Alexander Vlahos as Malcolm. Photo credit Sara Krulwich
I have seen many performances from the last seat of the last row of the highest balcony of the BAM Harvey Theatre, and while I may have needed binoculars to see facial expressions, I could see the whole stage and all the action of the play or dance program I was attending.  The Armory is not a theatre space.  It treats the audience as necessary evils to fill the seats and pay the bills and bamboozle with minimal views and too few ways out.  The play runs a brisk and correct two hours, but the audience is stuck in the space for closer to three.
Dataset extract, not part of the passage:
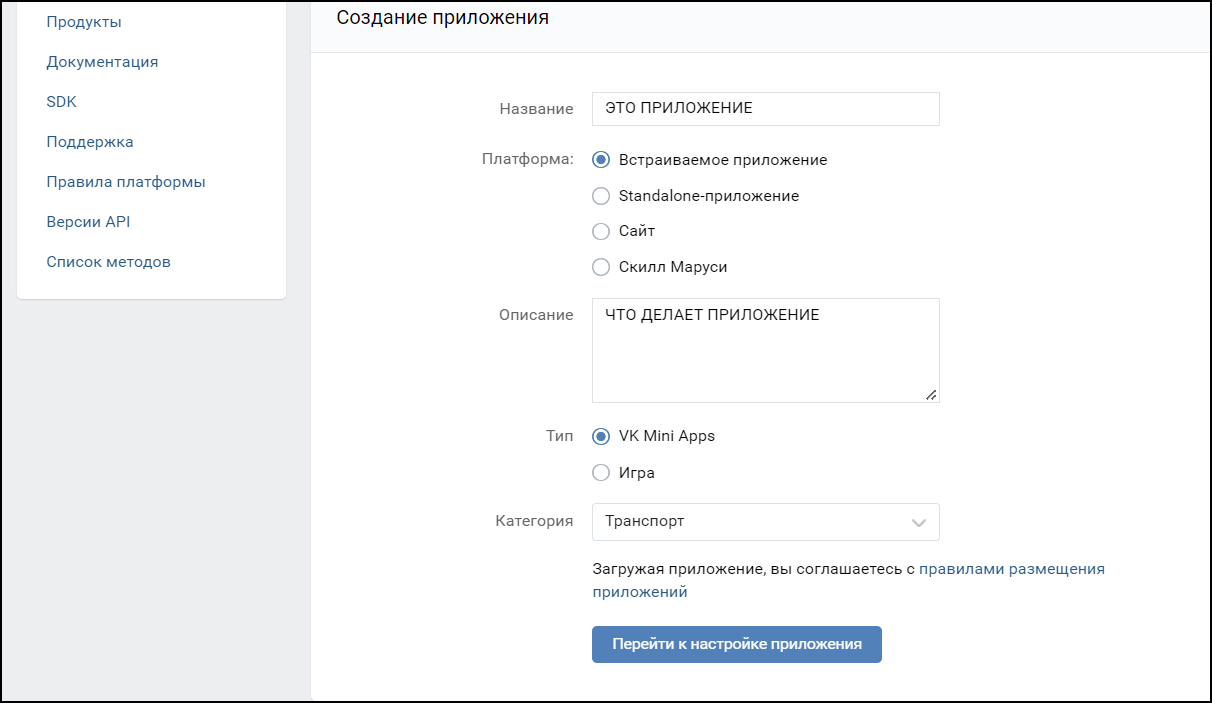Click the Название text field
Image resolution: width=1212 pixels, height=703 pixels.
coord(765,109)
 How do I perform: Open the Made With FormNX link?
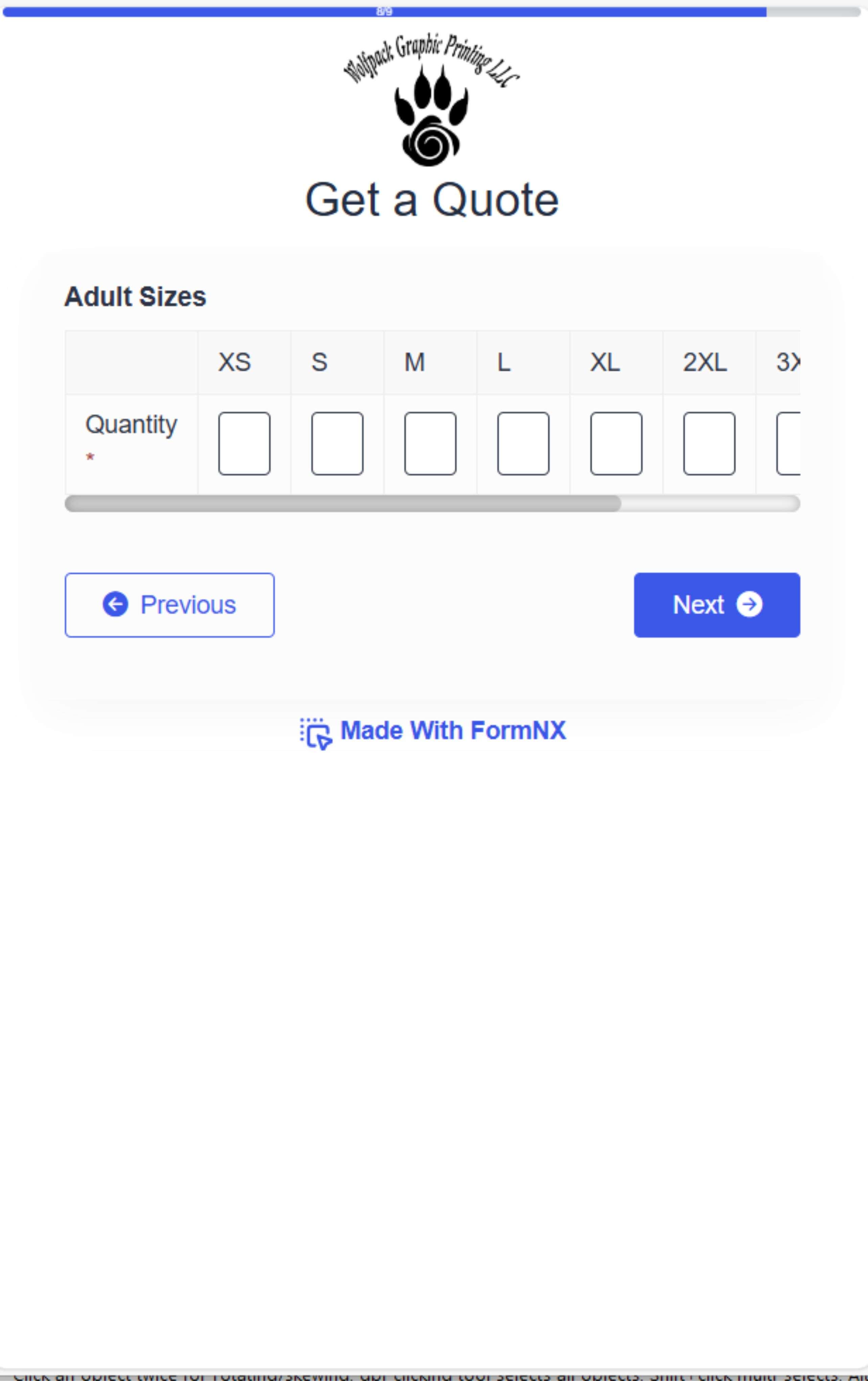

This “review” is about the entire theatrical experience of this Macbeth at the Armory, not just the play, mostly because I could not see enough of the production to review it.  For this, Messrs. Branagh and Ashford are not forgiven.

What I can say is this --

  • Setting:  Cool. 
  • Staging:  Impossible to tell since we could not see.
  • Therefore, Direction:  Abysmal.
  • Acting probably good, but actors use their bodies as well as their voices, so as I could not see their bodies, my data is incomplete.

P.S. The following day, my friend Matthew got himself to Central Park at 6:30 in the morning, acquiring FREE seats for a marvelous production of Much Ado About Nothing directed by Jack O’Brien for the Public Theatre’s Shakespeare in the Park. (More on that anon.)  Free seats from which we could see the entire play, instead of $90 seats from which we could see Birnam Wood come to Dunsinane, but not much more. 

~ Molly Matera, recommending NO ONE EVER waste time or money going to see an alleged theatre piece at the Park Avenue Armory.


  1. One obstructed-view thumb up. As for me, I have never partially seen a better Lady Macbeth.

  2. Kingston did indeed capture the wild as well as the crazy, the passion and the growing fear.